--- BEGIN Text provided ---
His family didn't share his interest, but they supported him anyway. Since they didn't have Internet access, they bought him world almanacs to help him make his own climate maps.
Thornbrugh's tribal heritage (Mashpee Wampanoag) is from the northeastern woodlands and he was born in Massachusetts, but his family moved to Albuquerque, New Mexico, when he was nine. As a result, "My climate record is all in the Southwest," he explains.
As he grew older and began to think of a career, his family pointed him toward science, even though nobody knew where his unusual hobby might lead him. "People would say, 'Oh, you're going to be the first Wampanoag on the Weather Channel,' but I was more interested in climate than [regional weather] forecasting."
‘I wanted to work on something I could see with my own eyes.’
Thornbrugh entered the University of New Mexico as a geography major. There he encountered professor David Gutzler in the Department of Earth and Planetary Sciences.
--- END Text provided ---
--- BEGIN Data excerpts ---
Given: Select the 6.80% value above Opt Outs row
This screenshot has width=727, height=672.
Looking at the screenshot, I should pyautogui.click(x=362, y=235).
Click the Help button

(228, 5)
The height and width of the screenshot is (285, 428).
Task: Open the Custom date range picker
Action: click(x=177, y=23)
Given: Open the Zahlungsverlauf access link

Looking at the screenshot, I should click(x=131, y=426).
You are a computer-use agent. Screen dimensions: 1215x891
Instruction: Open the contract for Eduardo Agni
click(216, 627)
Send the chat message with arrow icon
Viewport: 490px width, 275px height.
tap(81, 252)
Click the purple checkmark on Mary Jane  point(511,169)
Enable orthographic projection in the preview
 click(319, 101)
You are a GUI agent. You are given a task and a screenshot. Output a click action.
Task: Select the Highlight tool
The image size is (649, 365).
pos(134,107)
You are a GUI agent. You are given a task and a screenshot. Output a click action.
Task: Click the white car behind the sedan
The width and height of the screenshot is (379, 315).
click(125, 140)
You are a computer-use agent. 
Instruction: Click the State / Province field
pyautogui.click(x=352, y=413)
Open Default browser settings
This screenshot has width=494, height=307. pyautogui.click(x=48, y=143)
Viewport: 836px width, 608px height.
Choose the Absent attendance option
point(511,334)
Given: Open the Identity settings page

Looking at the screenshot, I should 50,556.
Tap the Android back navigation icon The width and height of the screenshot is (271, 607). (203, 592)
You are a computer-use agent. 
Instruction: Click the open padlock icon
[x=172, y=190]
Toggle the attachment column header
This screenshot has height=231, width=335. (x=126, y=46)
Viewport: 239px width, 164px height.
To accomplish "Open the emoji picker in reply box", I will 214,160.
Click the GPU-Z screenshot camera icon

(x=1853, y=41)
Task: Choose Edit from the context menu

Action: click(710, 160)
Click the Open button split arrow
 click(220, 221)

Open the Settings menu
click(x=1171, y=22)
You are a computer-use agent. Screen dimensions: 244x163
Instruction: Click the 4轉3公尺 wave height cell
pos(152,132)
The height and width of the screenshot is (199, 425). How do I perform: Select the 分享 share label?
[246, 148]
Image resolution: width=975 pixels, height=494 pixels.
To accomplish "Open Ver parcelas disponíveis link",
--- END Data excerpts ---
* **Required tasks**
1/ Turn everything from the start of the records down to the line containing "should pyautogui.click(x=362, y=235)." into a numbered list, skipping any blank lines.
2/ Go on with the text about Thornbrugh's path toward climate science from where it stops.
The records are unrelated to the text.

* **Results of the exercise**
1/
1. Given: Select the 6.80% value above Opt Outs row
2. This screenshot has width=727, height=672.
3. Looking at the screenshot, I should pyautogui.click(x=362, y=235).

2/
Things didn't go smoothly at first, Gutzler recalls. "In the first half of the first course he took from me," Gutzler says, "he was not one of the outstanding students; in fact, he seemed to be struggling a bit. But by the end of the class he got the highest grade. He didn't come into the class with a huge amount of background, but he sure had the motivation."
Thornbrugh stood out in another way, Gutzler recalls. "I always issue a blanket invitation to the students that if they're interested in the subject matter, they should come talk to me about doing research. He jumped on that. To be honest, I don't expect a large number of students to be leaping out of their seats to come work for free, but it's always exciting when someone does. And there's no better way to learn how to actually do science."
Gutzler put Thornbrugh to work studying the correlation between winter precipitation in New Mexico, the phase of El Niño–Southern Oscillation (ENSO), and the Pacific Decadal Oscillation (PDO). "I had a PC in the outer part of my office, and Casey would put on his headphones and bang away for hours at a time," he remembers, applying various compositing techniques to the data. They found that the PDO regime shift in the late 1970s changed the ENSO-related winter precipitation patterns in the Southwest. The work resulted in a published paper and a poster session at the American Meteorological Society's 2002 annual meeting.
"In essence, Dr. Gutzler gave me a graduate experience before I was a grad student," Thornbrugh says.
Thornbrugh's journey toward a career in research took a giant step forward in 2001, when he was accepted into UCAR's SOARS program (Significant Opportunities in Atmospheric Research and Science).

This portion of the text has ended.